The trilobite, an extinct marine arthropod vaguely resembling a horseshoe crab, inhabited the primordial seas that covered New England during the Cambrian period 500 million years ago. Skehanos is of "particular evolutionary importance because these trilobites are apparently ancestral to most ... later trilobites," wrote McMenamin.

Much of Fr. Skehan's published research during the past 40 years has been devoted to the history of the Avalon terrane, the geological micro-continent stretching from Long Island to Belgium upon which Boston lies. The Avalon terrane drifted over time, joining the North American land mass in a continental collision 400 million years ago. Studying the fossils of Skehanos and cousins left behind in the undersea mud that formed New England's rock ribs adds to knowledge of the geologic record of North America.

The distinction is the latest for scientist priest Fr. Skehan, also known as "Rocky," whose interest in rocks, born in the stony potato fields of his native Aroostook County in Maine, has taken him around the world in a quest to map multi-million year changes in the Earth's face.

It was Fr. Skehan who said the first Mass on the volcanic island Surtsey soon after it rose from the North Atlantic.

At Weston Observatory, which he joined in 1956 and directed from 1973-93, a portrait of Fr. Skehan recently was unveiled to mark his 80th birthday. The fossil came as a most unexpected and welcome present.

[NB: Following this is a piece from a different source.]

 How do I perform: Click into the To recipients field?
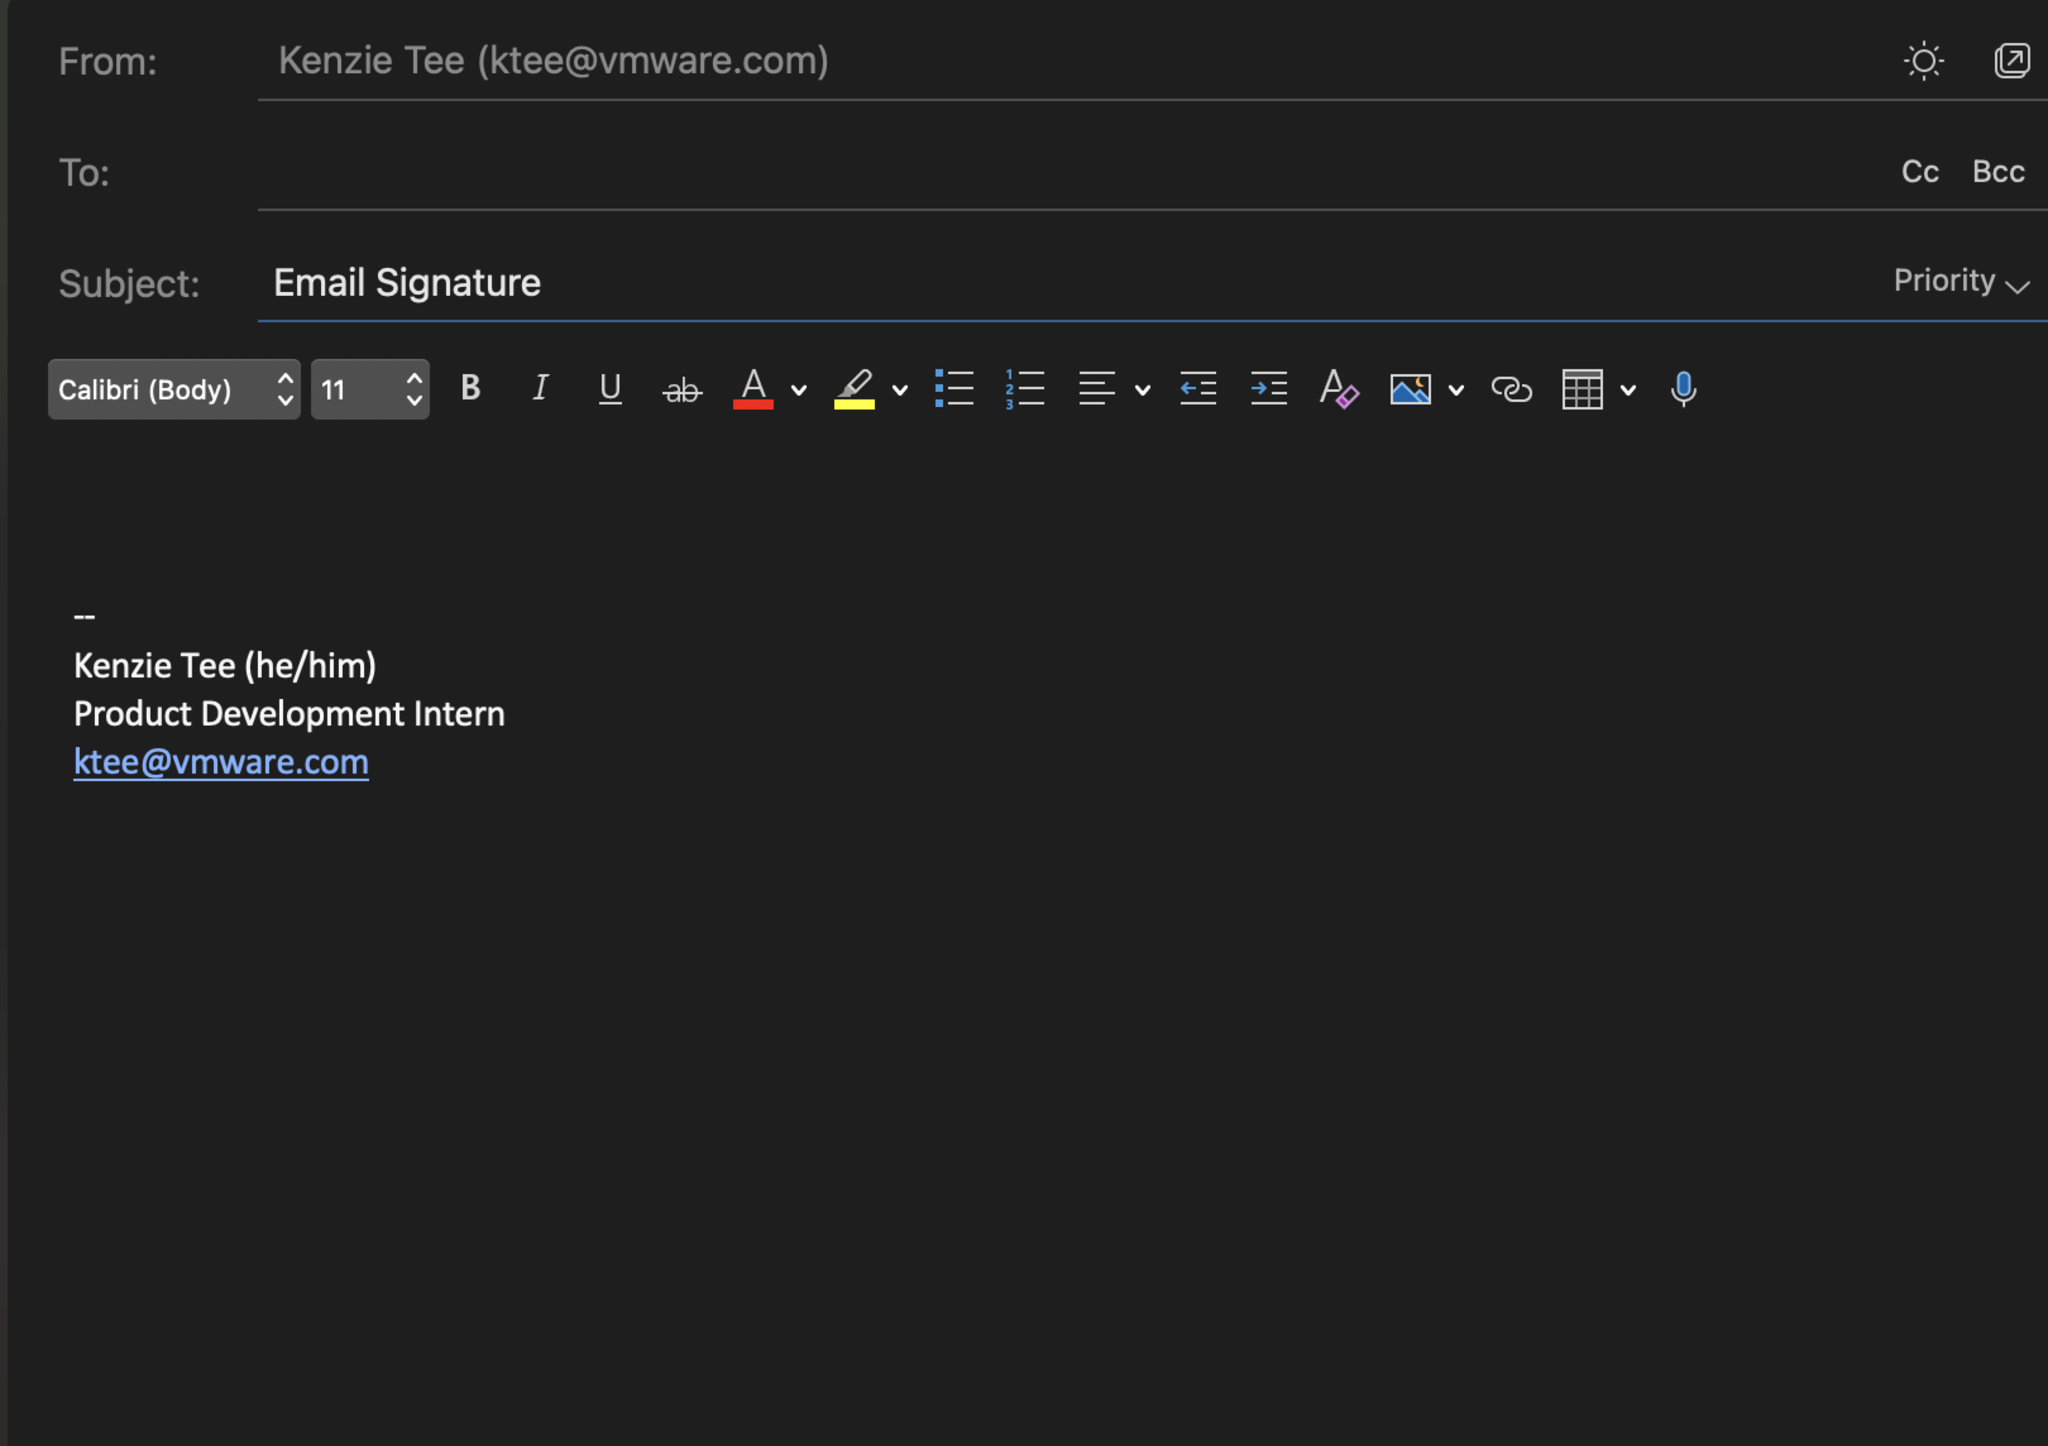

"I cannot imagine a more significant gift and accolade than having the Avalonian trilobite genus Skehanos named for me by a fellow geologist who has established that Skehanos may have evolutionary linkages to even older Precambrian ancestral Australian species, and also may serve as a key to possible worldwide discovery of additional Avalonian terranes," Fr. Skehan said.

Fr. Skehan, who holds master's and doctoral degrees in geology from Harvard University, still teaches in the geology department he founded at Boston College in 1958. Among his publications is A Roadside Geology of Massachusetts , published in 2001, which is part of a series that will include future installments on Connecticut and Rhode Island.